Last Updated: 2025-10-29


Overview

This guide shows you how to build and backtest multi-strategy portfolios in RustyBT, where multiple independent trading strategies run simultaneously with isolated capital allocations.

What You'll Learn

  • Difference between multi-asset portfolios and multi-strategy portfolios
  • How to use PortfolioAllocator with run_algorithm()
  • Strategy isolation and capital allocation
  • Performance tracking and rebalancing
  • Complete working examples

Prerequisites

  • Familiarity with run_algorithm() - see Execution Methods Guide
  • Understanding of basic strategy structure - see Quick Start
  • Knowledge of portfolio concepts (Sharpe ratio, drawdown, correlation)

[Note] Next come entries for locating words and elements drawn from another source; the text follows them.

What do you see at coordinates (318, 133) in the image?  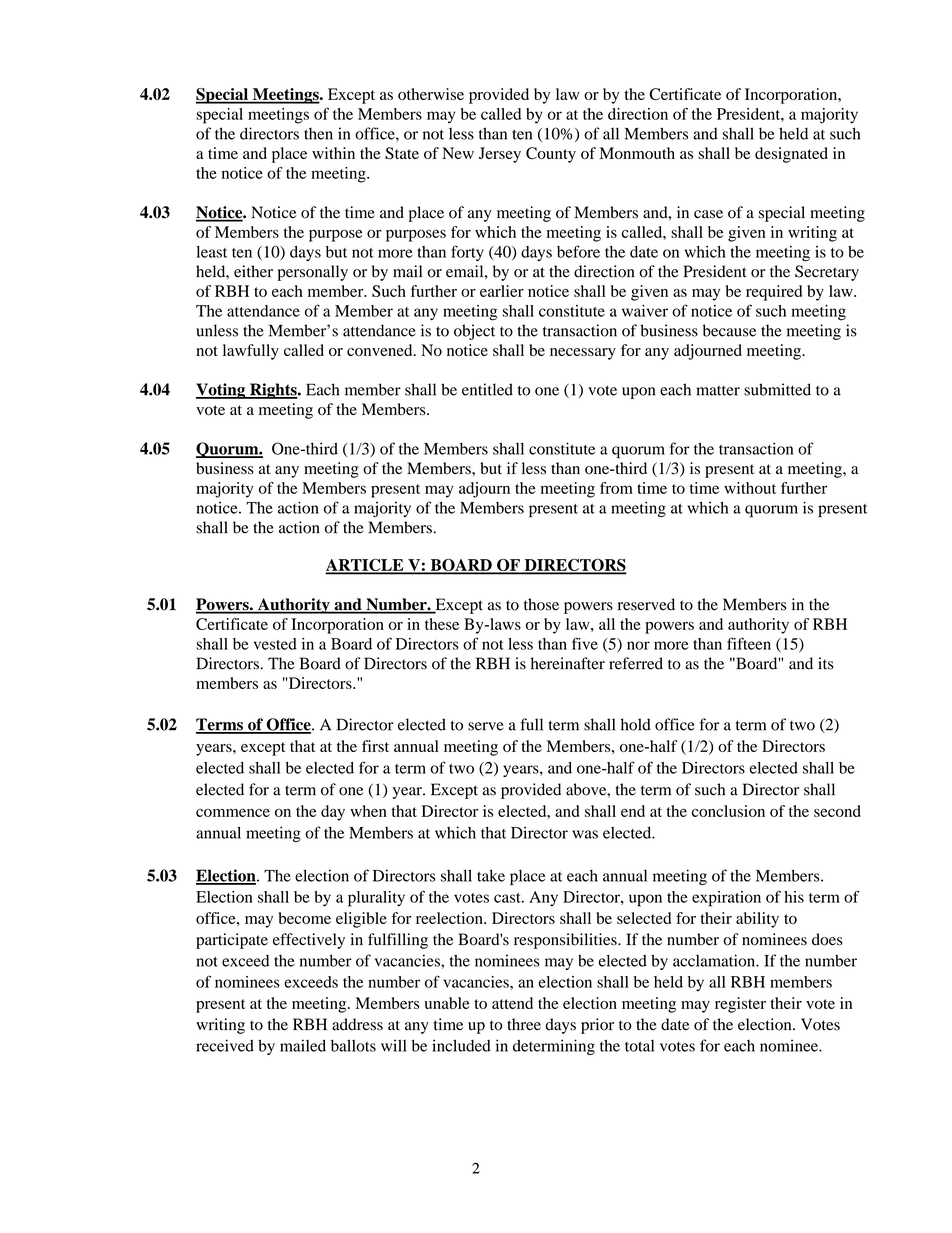 I see `then` at bounding box center [318, 133].
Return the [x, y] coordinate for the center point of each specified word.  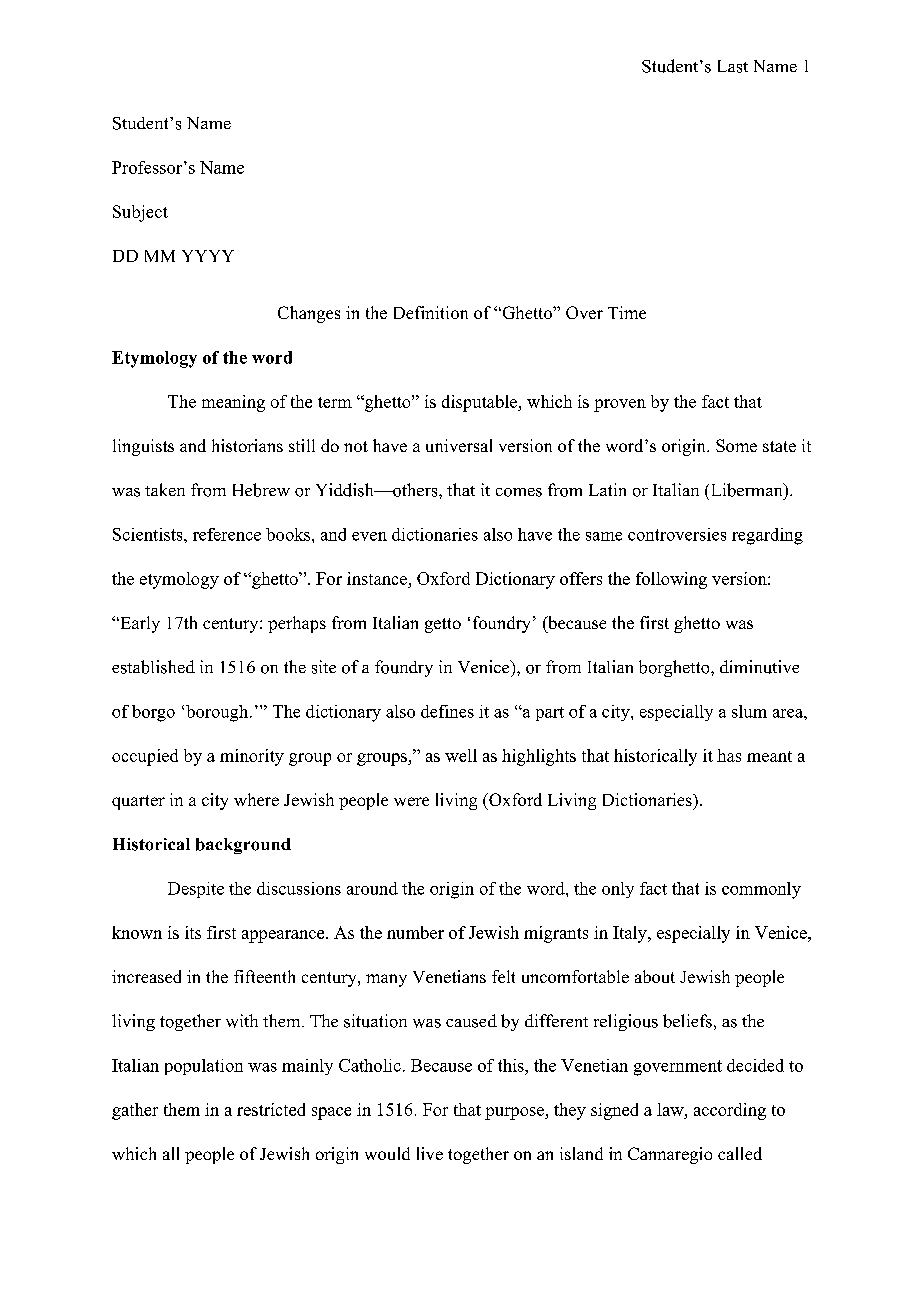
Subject [140, 213]
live [430, 1153]
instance [377, 578]
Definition [431, 312]
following [671, 580]
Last [733, 66]
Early [139, 624]
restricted [271, 1109]
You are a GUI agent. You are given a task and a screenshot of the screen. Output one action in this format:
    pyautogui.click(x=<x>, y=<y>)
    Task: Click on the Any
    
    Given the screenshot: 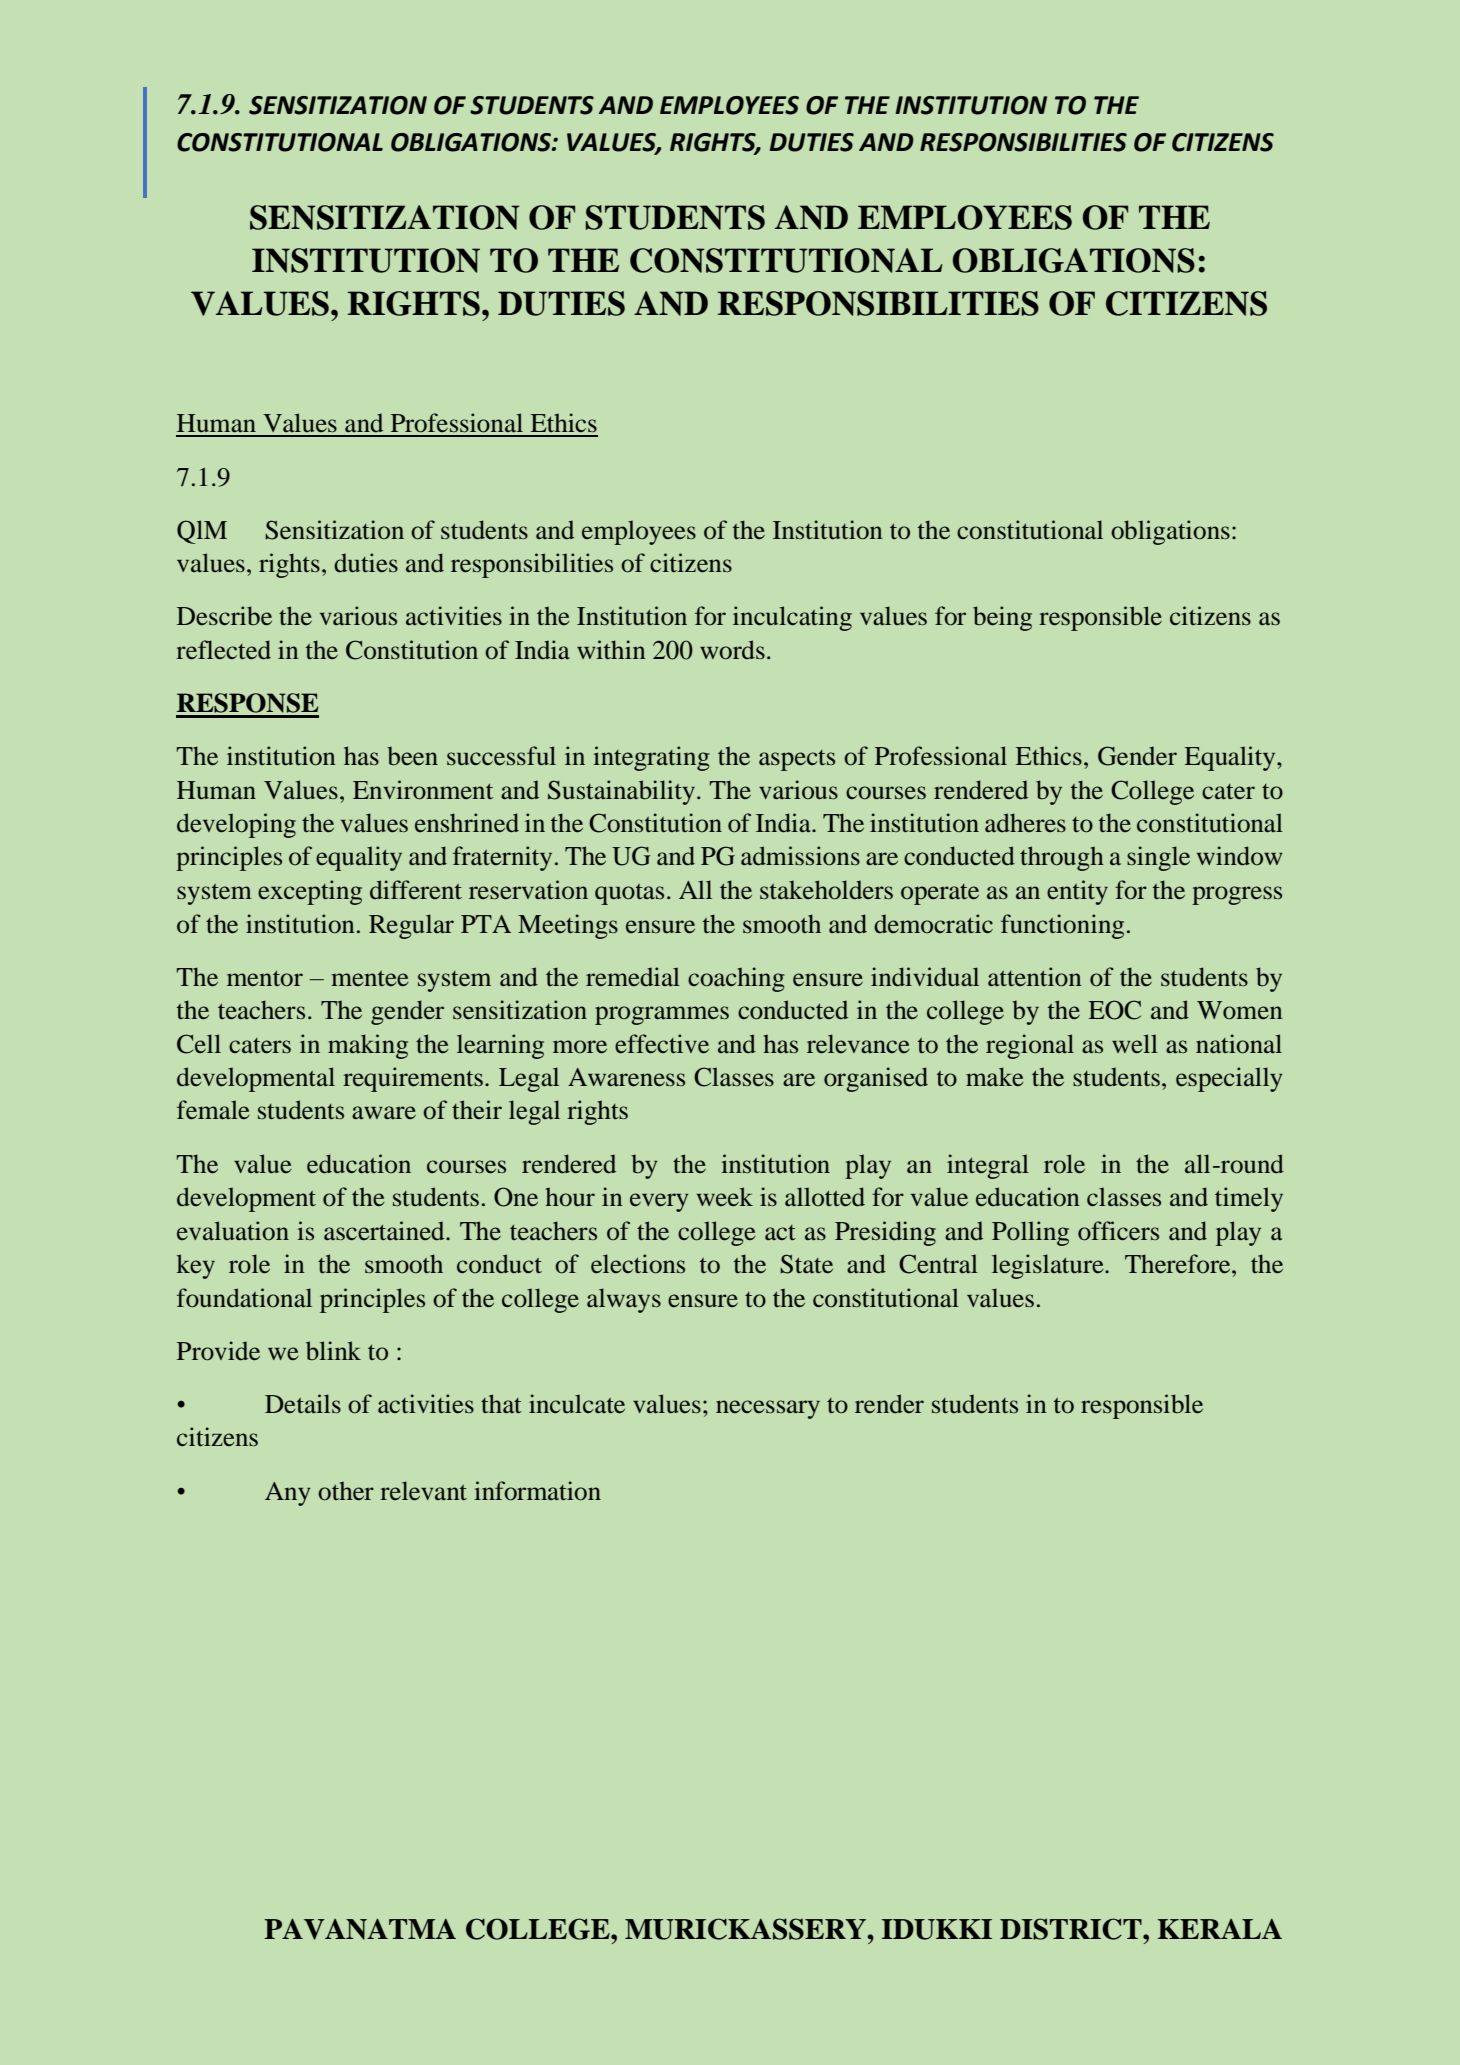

Multi-Asset vs Multi-Strategy

Common Confusion

Multi-Asset PortfolioMulti-Strategy Portfolio

Multi-Asset Portfolio (Single Strategy)

One strategy trading multiple assets:

def handle_data(context, data):
    # One strategy, multiple assets
    for asset in context.assets:
        # Same logic applied to all assets
        if should_buy(asset, data):
            order(asset, 100)

Example: Equal-weight portfolio rebalancing (see Notebook 08)

Multi-Strategy Portfolio

Multiple strategies, each with independent logic and capital:

# Strategy 1: Momentum
def momentum_strategy(context, data, ledger):
    # Buys trending stocks
    ...

# Strategy 2: Mean Reversion
def mean_reversion_strategy(context, data, ledger):
    # Buys oversold stocks
    ...

# Strategy 3: Dividend Capture
def dividend_strategy(context, data, ledger):
    # Holds dividend-paying stocks
    ...

# Each strategy has separate capital and positions

Key Difference: Multi-strategy portfolios have strategy isolation - each strategy operates independently with its own capital and positions.


Core Concepts

Strategy Isolation

Each strategy in a multi-strategy portfolio has:

  • Separate DecimalLedger: Independent cash and positions
  • Isolated Capital: Cannot access other strategies' capital
  • Independent Execution: Strategies don't know about each other
┌──────────────────────────────────────┐
│      PortfolioAllocator ($1M)        │
└──────────┬───────────────────────────┘
    ┌──────┼───────┐
    │      │       │
┌───▼───┐ ┌▼────┐ ┌▼────┐
│Strat A│ │Strat│ │Strat│
│$400K  │ │ B   │ │ C   │
│       │ │$350K│ │$250K│
└───┬───┘ └┬────┘ └┬────┘
    │      │       │
┌───▼───┐ ┌▼────┐ ┌▼────┐
│Ledger │ │Ledger│ │Ledger│
│   A   │ │  B   │ │  C  │
└───────┘ └──────┘ └─────┘

PortfolioAllocator

The PortfolioAllocator class manages multi-strategy execution:

  • Source: rustybt/portfolio/allocator.py:287-769
  • Purpose: Coordinate multiple strategies with isolated capital
  • Key Features:
  • Add/remove strategies dynamically
  • Allocate capital by percentage
  • Execute all strategies synchronously (bar-by-bar)
  • Track per-strategy performance
  • Rebalance capital between strategies

Complete Example: Three-Strategy Portfolio

Let's build a multi-strategy portfolio with three different approaches: 1. Momentum Strategy (40% allocation) 2. Mean Reversion Strategy (35% allocation) 3. Trend Following Strategy (25% allocation)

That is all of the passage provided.